Glauben Sie das ernsthaft? Angesichts aktueller überregionaler Umfragen müssten sie eher fürchten, von den Grünen auch in Simmerath überholt zu werden.
Kaever: Wenn es um den Bürgermeister geht, ist das in erster Linie eine Persönlichkeitswahl, auch wenn die Parteizugehörigkeit sicher eine Rolle spielt. Ich kann zu den Umfragen nur sagen: Da werden wir Sozialdemokraten weit unter Wert verkauft.
Zurück zu Langschoß: Können Sie sich erklären, warum Simmerath an einer Einrichtung festhält, die auf Außenstehende bisweilen den Eindruck eines Straflagers vermittelt? Die Nachbarkommunen zeigen eindrucksvoll, dass es auch anders geht.
Kaever: Ich bin der Überzeugung, dass dort Schluss sein muss. So bringt man Menschen nicht unter. Das ist meine persönliche Meinung. Ich denke, dass wir in der Eifel Flüchtlinge wesentlich besser unterbringen können als mitten im Wald. Ich bin auch der Meinung, dass man an Flüchtlingen nicht verdienen sollte. Wenn Sie den Haushaltsentwurf lesen, werden Sie feststellen, dass die Gemeinde gut 22.000 Euro an den Flüchtlingen verdient. Sie hat deutlich mehr Einnahmen durch Schlüsselzuweisungen als Ausgaben. Es gibt eine mögliche andere Verwendung für Langschoß. Roetgen hat wiederum gezeigt, dass man auch ein Flüchtlingshaus bauen kann. Nach dem anfänglichen Widerstand hat man die Bürger dort mitnehmen können. Man hört keine Klagen, die Flüchtlinge sind gut ins Dorf integriert worden.
Warum wird das Geld denn nicht für den vorgesehenen Zweck ausgegeben?
Kaever: Es sieht natürlich gut aus, einen ausgeglichenen Haushalt präsentieren zu können. Da ist dieser Betrag hilfreich.

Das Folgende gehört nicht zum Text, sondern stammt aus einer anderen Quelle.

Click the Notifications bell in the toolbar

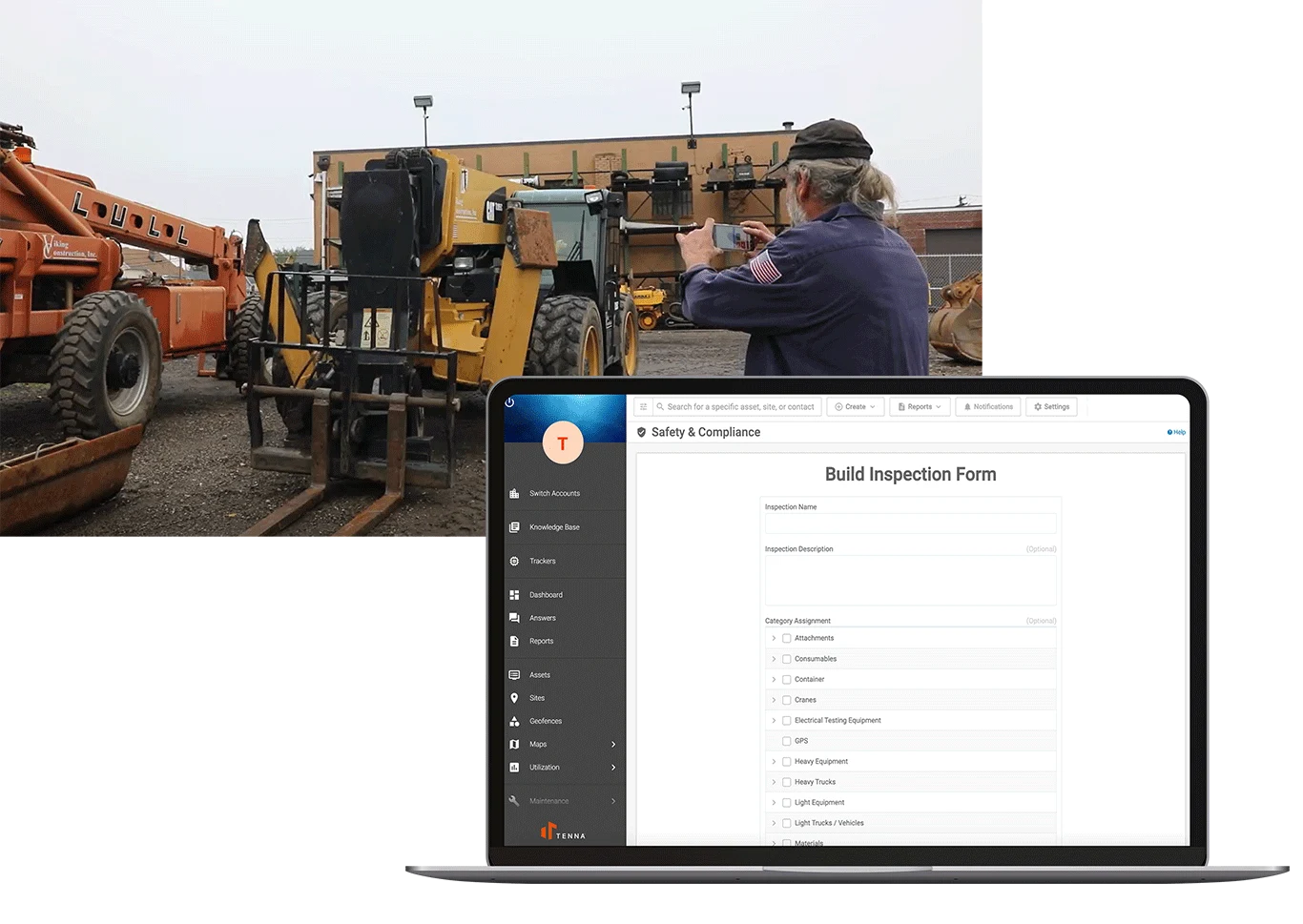[987, 406]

Wir müssen aber auch sehen: Wir haben einen Haushalt mit sogenannten globalen Minderausgaben. Das heißt, die Verwaltung nimmt prozentual Einsparungen vor. Wenn man in die Einzelhaushalte guckt, ist das teilweise schon abenteuerlich. Sinn macht eine solche Maßnahme in den Kommunen, wo es darum geht, ein Hauhaltssicherungskonzept oder einen Nothaushalt zu vermeiden. Aber diese Not herrscht in Simmerath nicht.
Der Bürgermeister will die Stelle des scheidenden Beigeordneten so schnell wie möglich nachbesetzen. Ziehen Sie da mit?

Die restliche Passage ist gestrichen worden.